> To do: From the line that contains "Given: Expand the LLDB row disclosure arrow" to the final line below, both included, print each line exactly and skip the pictures.
======== Data excerpts
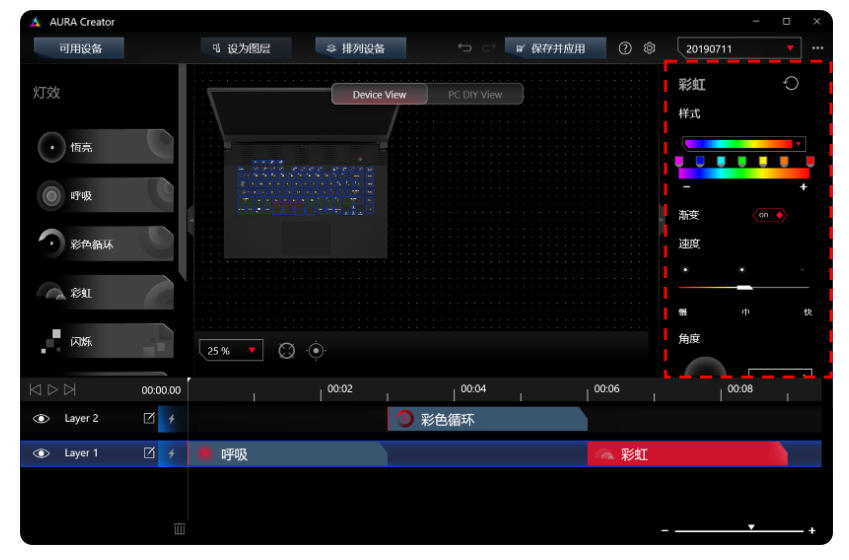This screenshot has height=560, width=849.
Task: Switch to the PC DIY View tab
Action: pyautogui.click(x=474, y=95)
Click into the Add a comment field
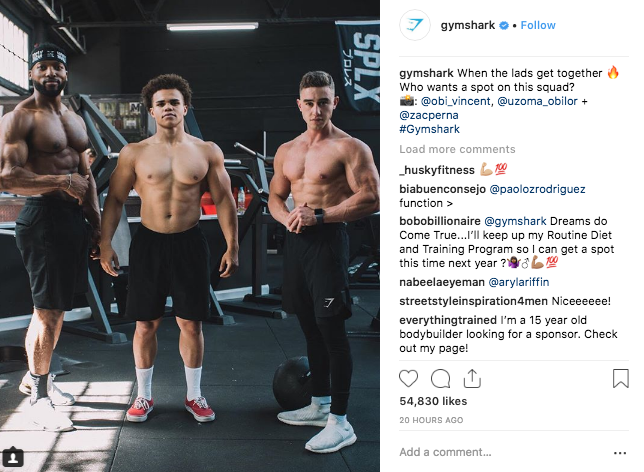 pos(503,452)
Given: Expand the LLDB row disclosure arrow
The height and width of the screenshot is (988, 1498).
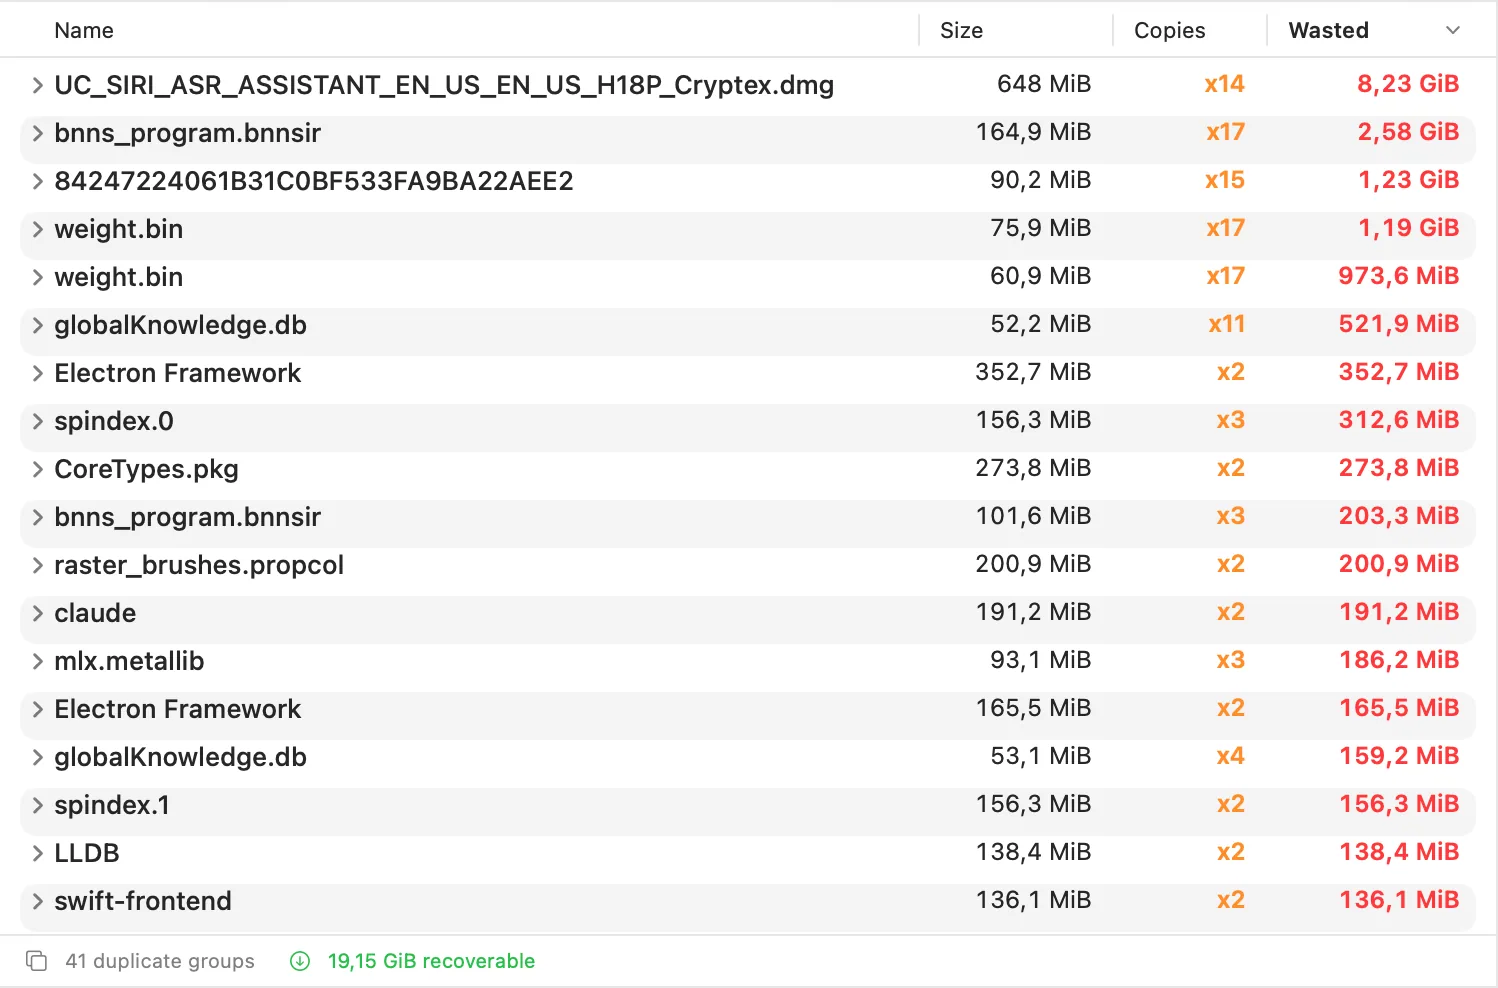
================
> Solved problem:
Given: Expand the LLDB row disclosure arrow
The height and width of the screenshot is (988, 1498).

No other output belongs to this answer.